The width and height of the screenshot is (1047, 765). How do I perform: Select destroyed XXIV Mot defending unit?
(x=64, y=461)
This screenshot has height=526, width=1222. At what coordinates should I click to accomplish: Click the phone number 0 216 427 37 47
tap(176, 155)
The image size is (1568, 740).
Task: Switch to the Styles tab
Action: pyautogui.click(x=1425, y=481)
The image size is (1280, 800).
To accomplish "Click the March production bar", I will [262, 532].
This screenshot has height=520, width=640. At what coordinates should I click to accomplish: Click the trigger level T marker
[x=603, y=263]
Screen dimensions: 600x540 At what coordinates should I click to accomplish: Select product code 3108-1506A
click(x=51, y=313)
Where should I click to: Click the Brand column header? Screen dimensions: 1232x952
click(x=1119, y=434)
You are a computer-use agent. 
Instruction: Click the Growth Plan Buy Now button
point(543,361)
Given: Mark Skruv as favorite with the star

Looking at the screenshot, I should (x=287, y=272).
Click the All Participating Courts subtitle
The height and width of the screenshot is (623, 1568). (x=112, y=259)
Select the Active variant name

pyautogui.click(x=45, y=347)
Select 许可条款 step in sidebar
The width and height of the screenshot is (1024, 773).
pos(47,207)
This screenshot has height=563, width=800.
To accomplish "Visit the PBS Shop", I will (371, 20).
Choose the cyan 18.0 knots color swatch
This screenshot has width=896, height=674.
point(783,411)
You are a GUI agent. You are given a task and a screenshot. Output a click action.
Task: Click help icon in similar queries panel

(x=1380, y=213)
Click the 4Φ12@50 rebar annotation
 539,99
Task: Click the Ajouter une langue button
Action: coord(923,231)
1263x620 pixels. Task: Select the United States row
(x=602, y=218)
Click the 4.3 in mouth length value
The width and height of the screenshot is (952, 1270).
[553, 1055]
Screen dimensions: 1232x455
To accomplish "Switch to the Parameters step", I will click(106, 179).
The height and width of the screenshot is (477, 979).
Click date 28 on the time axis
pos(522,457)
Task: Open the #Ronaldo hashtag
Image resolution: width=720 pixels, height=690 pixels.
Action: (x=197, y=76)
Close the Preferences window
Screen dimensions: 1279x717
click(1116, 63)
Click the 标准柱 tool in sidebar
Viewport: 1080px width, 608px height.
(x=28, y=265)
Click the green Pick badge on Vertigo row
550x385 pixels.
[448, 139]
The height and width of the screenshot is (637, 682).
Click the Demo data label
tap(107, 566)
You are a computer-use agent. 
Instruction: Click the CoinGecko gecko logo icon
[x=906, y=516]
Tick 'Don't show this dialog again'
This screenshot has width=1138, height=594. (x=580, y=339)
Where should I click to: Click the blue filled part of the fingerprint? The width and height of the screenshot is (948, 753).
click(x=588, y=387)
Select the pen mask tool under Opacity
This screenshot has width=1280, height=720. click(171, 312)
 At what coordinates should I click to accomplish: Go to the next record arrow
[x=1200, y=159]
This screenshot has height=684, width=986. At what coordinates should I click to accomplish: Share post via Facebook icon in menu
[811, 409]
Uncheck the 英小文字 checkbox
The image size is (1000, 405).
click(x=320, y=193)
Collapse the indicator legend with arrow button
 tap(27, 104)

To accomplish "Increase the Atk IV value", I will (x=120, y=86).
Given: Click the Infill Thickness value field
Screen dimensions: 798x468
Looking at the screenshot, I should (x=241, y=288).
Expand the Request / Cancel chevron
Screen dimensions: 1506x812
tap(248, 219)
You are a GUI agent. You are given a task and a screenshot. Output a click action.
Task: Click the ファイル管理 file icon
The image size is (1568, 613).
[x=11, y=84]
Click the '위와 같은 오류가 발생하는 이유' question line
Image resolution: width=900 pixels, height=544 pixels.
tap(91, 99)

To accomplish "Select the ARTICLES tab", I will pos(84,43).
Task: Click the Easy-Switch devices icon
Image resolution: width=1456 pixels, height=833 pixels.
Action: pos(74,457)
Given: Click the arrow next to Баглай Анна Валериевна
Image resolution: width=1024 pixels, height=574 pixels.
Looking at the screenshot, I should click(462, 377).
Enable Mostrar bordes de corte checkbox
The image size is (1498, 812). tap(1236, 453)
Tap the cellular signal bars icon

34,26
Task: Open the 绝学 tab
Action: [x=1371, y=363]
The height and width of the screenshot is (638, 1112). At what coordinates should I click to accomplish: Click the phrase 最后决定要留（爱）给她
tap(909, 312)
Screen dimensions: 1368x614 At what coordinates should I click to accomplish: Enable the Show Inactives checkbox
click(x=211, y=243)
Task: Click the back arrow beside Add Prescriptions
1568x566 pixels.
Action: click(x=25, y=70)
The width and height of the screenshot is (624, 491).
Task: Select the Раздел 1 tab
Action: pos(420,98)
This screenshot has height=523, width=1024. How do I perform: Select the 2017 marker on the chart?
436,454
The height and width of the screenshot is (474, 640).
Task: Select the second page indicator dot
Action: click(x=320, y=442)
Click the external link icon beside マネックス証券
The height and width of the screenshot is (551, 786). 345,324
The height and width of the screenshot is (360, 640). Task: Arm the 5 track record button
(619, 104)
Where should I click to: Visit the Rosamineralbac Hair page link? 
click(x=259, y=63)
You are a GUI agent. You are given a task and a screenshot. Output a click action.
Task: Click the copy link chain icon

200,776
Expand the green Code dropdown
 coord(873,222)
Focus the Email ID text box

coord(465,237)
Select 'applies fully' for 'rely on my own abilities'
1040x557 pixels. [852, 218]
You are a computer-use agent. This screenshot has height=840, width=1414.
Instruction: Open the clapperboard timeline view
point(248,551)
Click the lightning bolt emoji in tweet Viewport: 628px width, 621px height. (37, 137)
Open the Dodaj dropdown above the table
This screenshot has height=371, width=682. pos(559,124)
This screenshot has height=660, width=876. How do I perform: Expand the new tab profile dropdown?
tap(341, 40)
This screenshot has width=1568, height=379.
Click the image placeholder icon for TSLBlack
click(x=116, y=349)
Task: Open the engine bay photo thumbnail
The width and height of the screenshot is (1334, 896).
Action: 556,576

- - - -

> _DIRECTIONS_
Transcribe exactly the lines from the one containing "The width and height of the screenshot is (1334, 896)." through the end of the records, both included, and nothing else.

> _TASK ANSWER_
The width and height of the screenshot is (1334, 896).
Action: 556,576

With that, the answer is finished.